Dataset —
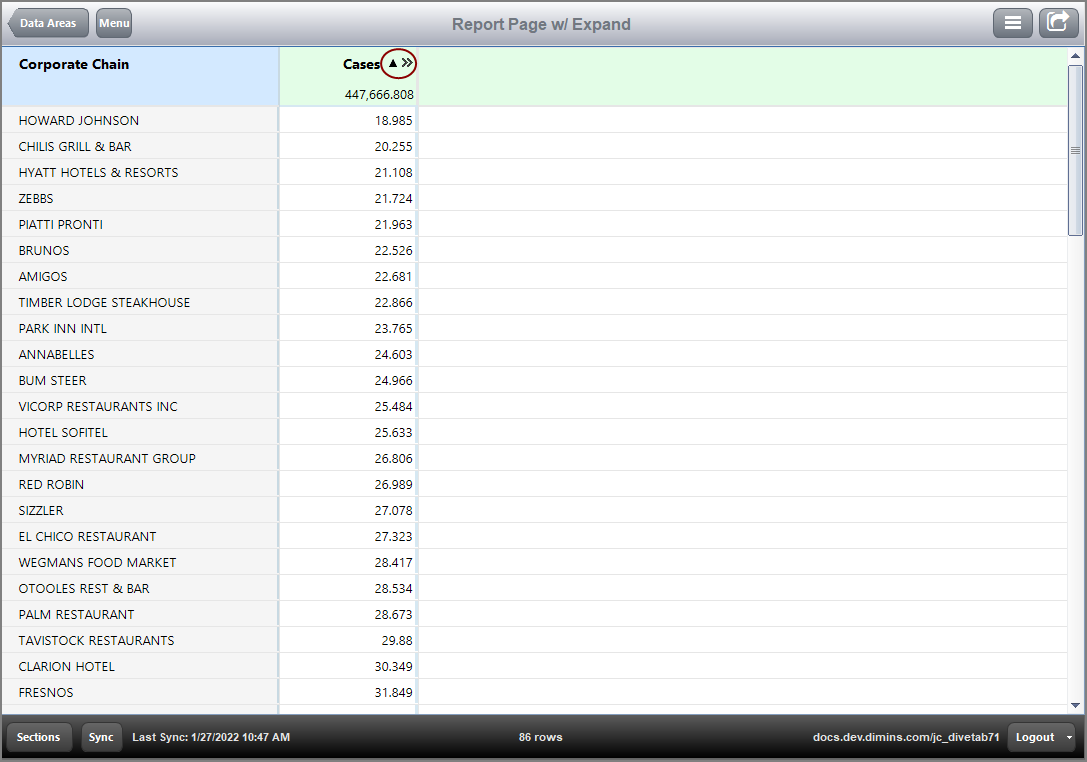Select the HOWARD JOHNSON row
This screenshot has height=762, width=1087.
(140, 120)
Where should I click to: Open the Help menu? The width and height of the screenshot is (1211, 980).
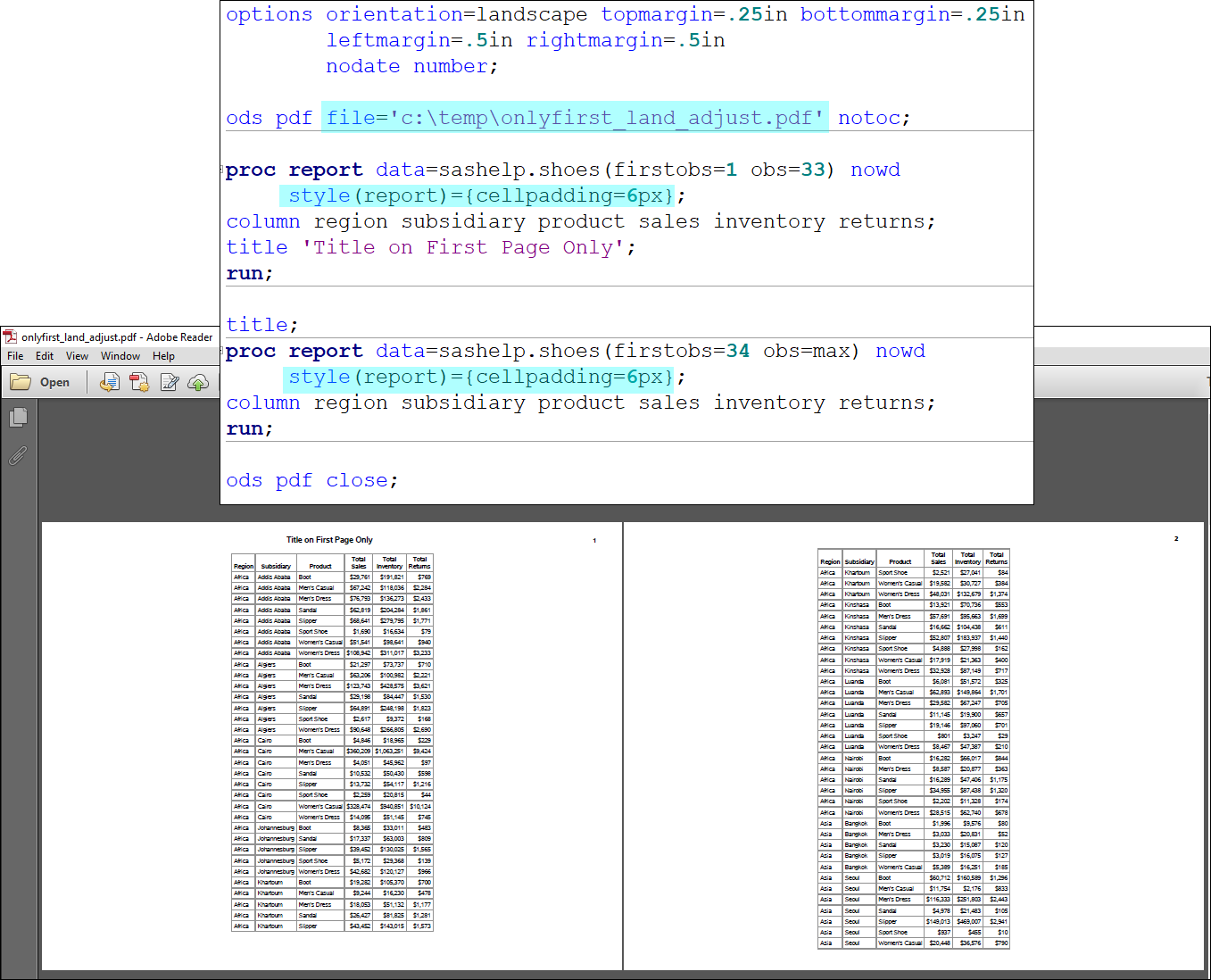click(x=163, y=355)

What you will do — From the line that contains "Where should I" to the end of the listing, give every line again exactly as written. Leave the pictures out.

Solution to this problem —
Where should I click to: Open the Help menu? The width and height of the screenshot is (1211, 980).
click(x=163, y=355)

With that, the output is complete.